## [Work to complete]
Within the entries that follow, show each line where the word "badge" occurs.

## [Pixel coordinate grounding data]
____

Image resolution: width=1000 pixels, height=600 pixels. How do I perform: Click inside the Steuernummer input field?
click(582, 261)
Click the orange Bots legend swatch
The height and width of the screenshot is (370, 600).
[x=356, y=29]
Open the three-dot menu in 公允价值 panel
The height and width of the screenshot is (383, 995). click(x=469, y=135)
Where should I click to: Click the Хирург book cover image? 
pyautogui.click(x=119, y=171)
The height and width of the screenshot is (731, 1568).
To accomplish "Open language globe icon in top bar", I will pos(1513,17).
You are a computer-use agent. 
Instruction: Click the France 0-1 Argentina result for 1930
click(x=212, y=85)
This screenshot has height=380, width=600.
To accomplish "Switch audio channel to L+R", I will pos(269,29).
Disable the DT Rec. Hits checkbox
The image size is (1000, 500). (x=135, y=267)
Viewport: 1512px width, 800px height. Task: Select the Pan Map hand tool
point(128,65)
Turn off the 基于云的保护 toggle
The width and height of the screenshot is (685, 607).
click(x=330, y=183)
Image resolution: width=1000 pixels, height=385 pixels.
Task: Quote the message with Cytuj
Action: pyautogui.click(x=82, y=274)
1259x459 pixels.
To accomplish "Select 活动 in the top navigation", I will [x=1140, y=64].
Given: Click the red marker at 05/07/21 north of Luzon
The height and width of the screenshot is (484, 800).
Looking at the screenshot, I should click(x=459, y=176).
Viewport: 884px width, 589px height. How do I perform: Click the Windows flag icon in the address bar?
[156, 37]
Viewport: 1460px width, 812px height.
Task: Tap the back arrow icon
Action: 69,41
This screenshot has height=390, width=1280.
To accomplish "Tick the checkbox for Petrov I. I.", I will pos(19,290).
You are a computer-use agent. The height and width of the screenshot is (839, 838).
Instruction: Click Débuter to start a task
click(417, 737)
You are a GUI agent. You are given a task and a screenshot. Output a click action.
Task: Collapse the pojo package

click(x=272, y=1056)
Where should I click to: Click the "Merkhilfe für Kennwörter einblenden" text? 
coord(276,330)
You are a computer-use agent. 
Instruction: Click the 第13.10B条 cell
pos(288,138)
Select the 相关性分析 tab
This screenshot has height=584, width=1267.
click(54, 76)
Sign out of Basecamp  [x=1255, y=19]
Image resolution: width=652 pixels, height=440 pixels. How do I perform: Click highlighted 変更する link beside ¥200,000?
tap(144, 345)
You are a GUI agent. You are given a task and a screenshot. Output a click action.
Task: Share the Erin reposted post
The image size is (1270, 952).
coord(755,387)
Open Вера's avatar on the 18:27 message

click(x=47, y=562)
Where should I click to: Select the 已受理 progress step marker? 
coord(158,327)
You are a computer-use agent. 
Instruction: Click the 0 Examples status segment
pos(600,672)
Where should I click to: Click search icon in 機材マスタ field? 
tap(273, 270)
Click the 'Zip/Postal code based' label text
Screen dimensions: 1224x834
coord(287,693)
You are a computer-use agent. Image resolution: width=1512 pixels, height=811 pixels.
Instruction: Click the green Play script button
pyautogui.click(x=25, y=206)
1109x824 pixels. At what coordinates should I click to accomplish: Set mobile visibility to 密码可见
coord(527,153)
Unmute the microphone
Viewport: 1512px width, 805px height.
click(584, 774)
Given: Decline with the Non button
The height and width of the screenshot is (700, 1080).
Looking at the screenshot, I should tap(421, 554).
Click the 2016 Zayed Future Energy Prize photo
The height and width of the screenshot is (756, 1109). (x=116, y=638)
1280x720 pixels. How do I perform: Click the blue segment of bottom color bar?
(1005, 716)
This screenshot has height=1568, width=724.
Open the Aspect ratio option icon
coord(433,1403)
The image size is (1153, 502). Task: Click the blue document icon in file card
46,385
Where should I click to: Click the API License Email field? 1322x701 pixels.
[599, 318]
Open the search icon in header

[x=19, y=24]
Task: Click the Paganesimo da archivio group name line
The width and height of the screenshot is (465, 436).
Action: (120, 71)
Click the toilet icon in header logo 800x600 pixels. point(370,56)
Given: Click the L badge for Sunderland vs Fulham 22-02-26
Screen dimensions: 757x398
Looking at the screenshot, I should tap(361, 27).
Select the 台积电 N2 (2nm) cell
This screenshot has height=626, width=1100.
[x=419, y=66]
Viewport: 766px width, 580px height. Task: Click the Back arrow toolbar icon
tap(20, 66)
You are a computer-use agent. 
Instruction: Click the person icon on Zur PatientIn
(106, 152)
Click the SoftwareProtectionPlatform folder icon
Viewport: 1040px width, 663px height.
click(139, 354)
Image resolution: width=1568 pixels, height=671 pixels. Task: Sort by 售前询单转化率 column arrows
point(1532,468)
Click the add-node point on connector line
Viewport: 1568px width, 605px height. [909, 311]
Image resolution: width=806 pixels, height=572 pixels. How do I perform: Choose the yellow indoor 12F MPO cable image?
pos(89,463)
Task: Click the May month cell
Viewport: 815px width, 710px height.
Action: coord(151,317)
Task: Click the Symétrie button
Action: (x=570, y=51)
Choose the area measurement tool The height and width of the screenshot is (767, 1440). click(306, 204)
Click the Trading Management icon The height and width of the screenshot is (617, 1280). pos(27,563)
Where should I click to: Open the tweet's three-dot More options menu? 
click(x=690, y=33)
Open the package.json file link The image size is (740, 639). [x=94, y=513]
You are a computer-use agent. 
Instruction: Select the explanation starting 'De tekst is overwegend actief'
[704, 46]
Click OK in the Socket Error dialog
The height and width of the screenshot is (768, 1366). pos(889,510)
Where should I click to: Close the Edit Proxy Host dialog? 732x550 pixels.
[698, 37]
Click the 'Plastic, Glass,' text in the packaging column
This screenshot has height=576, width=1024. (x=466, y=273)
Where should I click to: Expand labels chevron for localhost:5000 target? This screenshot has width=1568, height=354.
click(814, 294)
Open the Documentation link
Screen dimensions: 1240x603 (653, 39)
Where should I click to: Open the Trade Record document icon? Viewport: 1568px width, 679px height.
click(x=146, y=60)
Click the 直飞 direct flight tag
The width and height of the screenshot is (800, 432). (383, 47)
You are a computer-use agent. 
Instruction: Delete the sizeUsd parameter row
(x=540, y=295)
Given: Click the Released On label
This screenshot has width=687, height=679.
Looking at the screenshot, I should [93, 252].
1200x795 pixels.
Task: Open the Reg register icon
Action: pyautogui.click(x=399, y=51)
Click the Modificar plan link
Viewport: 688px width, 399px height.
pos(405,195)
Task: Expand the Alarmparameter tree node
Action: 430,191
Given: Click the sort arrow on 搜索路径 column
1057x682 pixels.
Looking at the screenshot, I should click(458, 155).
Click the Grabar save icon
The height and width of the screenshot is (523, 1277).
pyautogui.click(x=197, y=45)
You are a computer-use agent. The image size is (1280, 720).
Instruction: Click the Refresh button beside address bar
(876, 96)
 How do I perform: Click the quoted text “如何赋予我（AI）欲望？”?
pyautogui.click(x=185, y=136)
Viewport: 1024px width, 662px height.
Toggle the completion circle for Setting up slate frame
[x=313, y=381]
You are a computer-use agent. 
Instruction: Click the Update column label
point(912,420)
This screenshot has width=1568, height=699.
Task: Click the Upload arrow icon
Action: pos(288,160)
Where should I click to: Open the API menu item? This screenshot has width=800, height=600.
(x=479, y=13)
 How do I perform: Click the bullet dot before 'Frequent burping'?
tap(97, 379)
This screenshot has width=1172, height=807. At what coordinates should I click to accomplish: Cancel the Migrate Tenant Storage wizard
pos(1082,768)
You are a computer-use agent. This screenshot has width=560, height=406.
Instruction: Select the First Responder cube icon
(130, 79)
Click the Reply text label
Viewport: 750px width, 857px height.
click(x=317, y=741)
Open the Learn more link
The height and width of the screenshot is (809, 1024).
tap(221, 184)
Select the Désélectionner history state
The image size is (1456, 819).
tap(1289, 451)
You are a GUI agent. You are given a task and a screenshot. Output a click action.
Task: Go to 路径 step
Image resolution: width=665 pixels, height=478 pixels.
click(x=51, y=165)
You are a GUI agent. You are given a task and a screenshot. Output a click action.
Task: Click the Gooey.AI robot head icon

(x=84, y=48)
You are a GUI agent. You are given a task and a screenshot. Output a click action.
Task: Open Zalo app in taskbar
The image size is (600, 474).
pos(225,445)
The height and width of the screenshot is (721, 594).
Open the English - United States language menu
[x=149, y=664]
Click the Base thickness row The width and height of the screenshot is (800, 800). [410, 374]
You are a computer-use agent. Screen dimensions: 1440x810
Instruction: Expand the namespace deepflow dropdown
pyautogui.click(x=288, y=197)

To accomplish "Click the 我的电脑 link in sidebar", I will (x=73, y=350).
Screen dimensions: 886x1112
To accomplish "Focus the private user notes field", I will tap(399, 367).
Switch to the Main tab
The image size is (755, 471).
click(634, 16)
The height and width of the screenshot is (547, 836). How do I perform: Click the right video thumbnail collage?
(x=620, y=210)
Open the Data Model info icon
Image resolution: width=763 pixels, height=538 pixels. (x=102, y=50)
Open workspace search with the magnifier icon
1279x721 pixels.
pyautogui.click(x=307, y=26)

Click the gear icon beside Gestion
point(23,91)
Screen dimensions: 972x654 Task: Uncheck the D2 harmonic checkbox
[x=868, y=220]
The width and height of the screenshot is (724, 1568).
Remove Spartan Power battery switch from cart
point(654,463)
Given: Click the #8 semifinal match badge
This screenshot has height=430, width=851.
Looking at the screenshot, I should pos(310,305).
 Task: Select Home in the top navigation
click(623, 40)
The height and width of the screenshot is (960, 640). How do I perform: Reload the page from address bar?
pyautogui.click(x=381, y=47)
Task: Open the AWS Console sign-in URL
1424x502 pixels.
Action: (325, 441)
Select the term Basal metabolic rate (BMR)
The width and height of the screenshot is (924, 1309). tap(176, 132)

____

## [Problem solution]
Given: Click the L badge for Sunderland vs Fulham 22-02-26
Given: Click the #8 semifinal match badge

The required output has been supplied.